We conduct a thorough review of your business finances, assess viability, and determine if a CVA is the best option.
We prepare a detailed CVA proposal including payment terms, business projections, and nominee's report.
Creditors and shareholders vote on the CVA proposal. We need 75% approval by value of debts.
Once approved, the CVA becomes legally binding and monthly payments begin as agreed.
Every business rescue option has pros and cons. Here's an honest assessment of CVAs to help you make an informed decision.
Why CVAs are often the best option
Unlike administration, you keep full control of your business and can continue making strategic decisions.
Typically pay only 20-40p in the pound, writing off 60-80% of unsecured debts.
Business operations continue as usual, maintaining customer and supplier relationships.
Once approved, creditors cannot take enforcement action or wind up the company.
Payments can be structured to match your cash flow, with seasonal adjustments if needed.
Maintains goodwill, customer base, and business relationships that would be lost in liquidation.
Potential drawbacks to consider
Need 75% approval by value - if major creditors object, the CVA fails.
Typically 3-5 years of monthly payments - a significant long-term commitment.
CVAs are publicly registered, which may affect your credit rating and business reputation.
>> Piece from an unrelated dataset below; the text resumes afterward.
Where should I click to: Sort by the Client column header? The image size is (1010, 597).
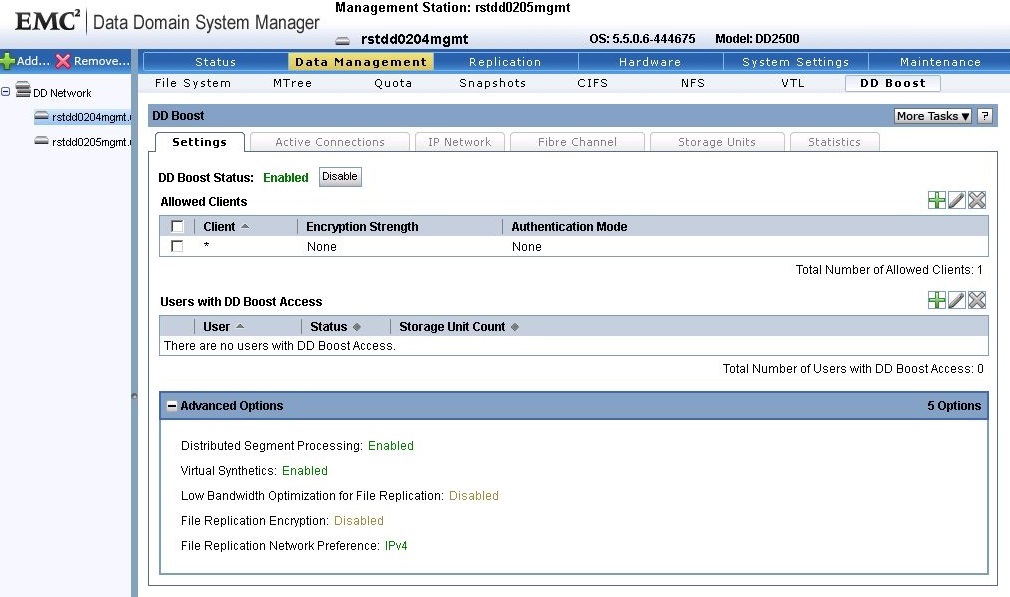click(218, 226)
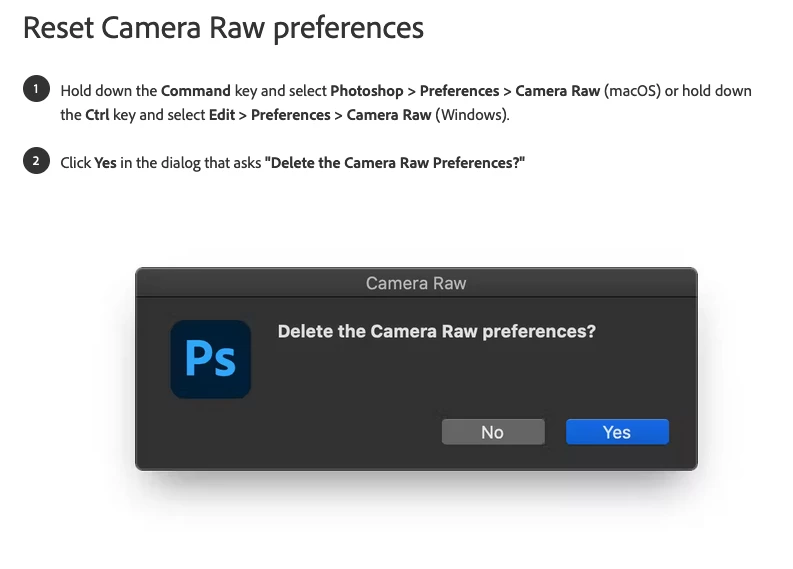Click the dialog message Delete the Camera Raw preferences?

(x=436, y=331)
Annual supervisor fees of £2,000-£5,000 throughout the CVA term.
If you can't maintain payments, the CVA fails and liquidation may follow.
Obtaining new credit during the CVA term can be challenging due to the public record.
These key factors are essential for achieving CVA success
Conservative cash flow forecasts that you can actually achieve
Early engagement with major creditors to secure support
Implementing necessary business improvements during the CVA
Regular review and adjustment to ensure continued success
Don't let debt destroy what you've built. Our CVA experts will assess your situation and provide honest advice on whether a CVA is right for your business.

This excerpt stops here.